Neulich beim Coop: Die alte Frau legt den ersten Pfirsich wieder zurück. Dann betastet sie den zweiten. Negativ. Schliesslich riecht sie am dritten. Nein, sie leckt ihn nicht ab. Ja, sie hat einen Nasentropfen.

Klar, auch Jüngere betatschen. Aber Grapschereien an wehrlosen Objekten sind vor allem eine Leidenschaft der Alten, der Männer wie der Frauen. Es gibt noch andere seniorenspezifische Misshandlungen. Im Zug fünf Minuten vor der Ankunft an der Tür stehen, niemanden durchlassen und dann langsam, gaaanz langsam aussteigen. Oder am Fussgängerstreifen Autos durchwinken. Oder mit zu kurzen Hosenbeinen durch die Strassen laufen (Männer). Oder diese gemusterten Hier-sieht-man-den-Schmutz-jahrelang-nicht-Jacken tragen (Frauen).

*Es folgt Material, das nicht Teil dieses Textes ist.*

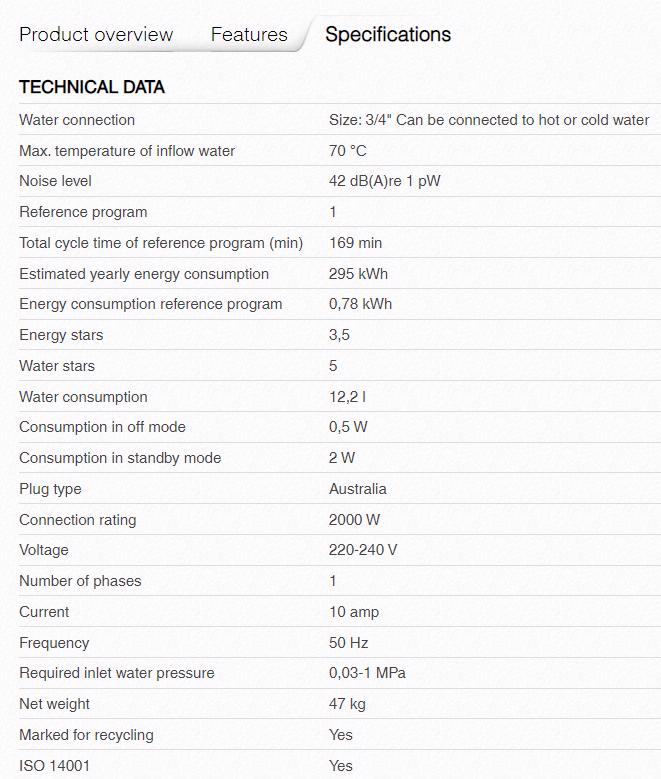Click the TECHNICAL DATA heading
The height and width of the screenshot is (779, 661).
[92, 88]
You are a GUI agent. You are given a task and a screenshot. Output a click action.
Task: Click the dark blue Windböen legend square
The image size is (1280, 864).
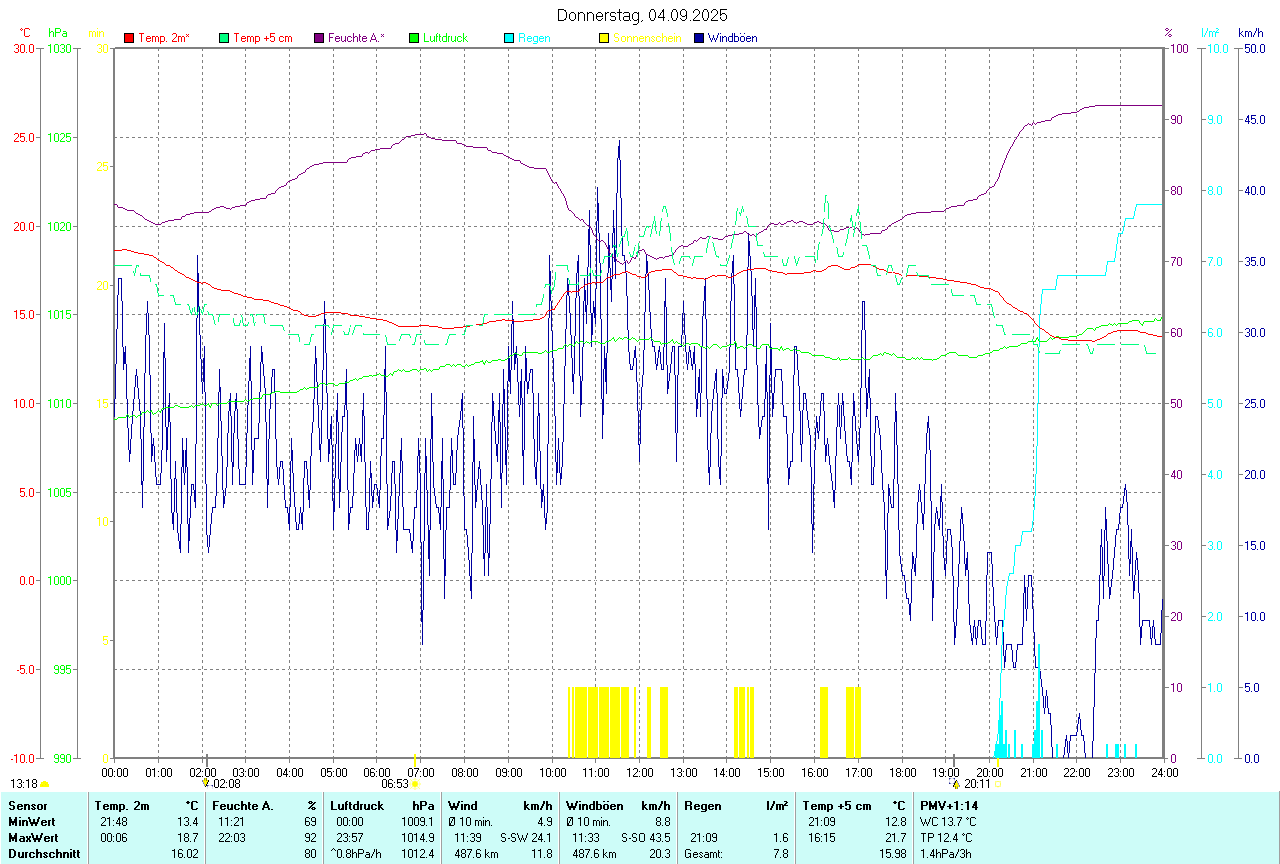click(x=699, y=38)
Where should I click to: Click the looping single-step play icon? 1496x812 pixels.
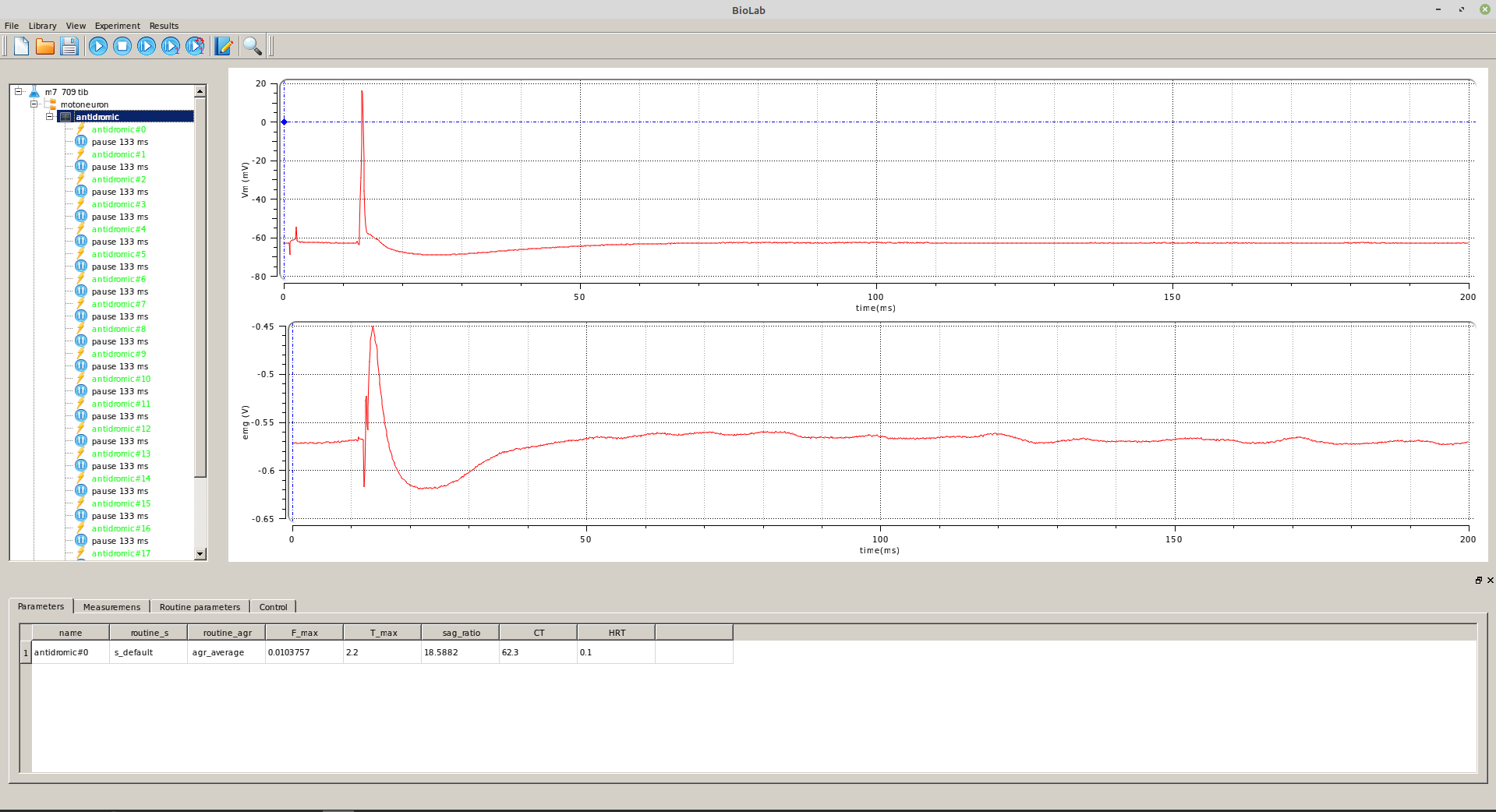(x=195, y=46)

Leider sind die Problemrentner nicht immer so leicht zu erkennen. Darum müsste es Abzeichen für geprüfte Senioren geben. Nachdem ich in der Rekrutenschule mal gut geschossen hatte, durfte ich früher in den Ausgang und bekam eine Medaille. Eine solche Seniorenanstecknadel stelle ich mir vor, in Gold, Silber oder Bronze mit Zertifikat A, B und C.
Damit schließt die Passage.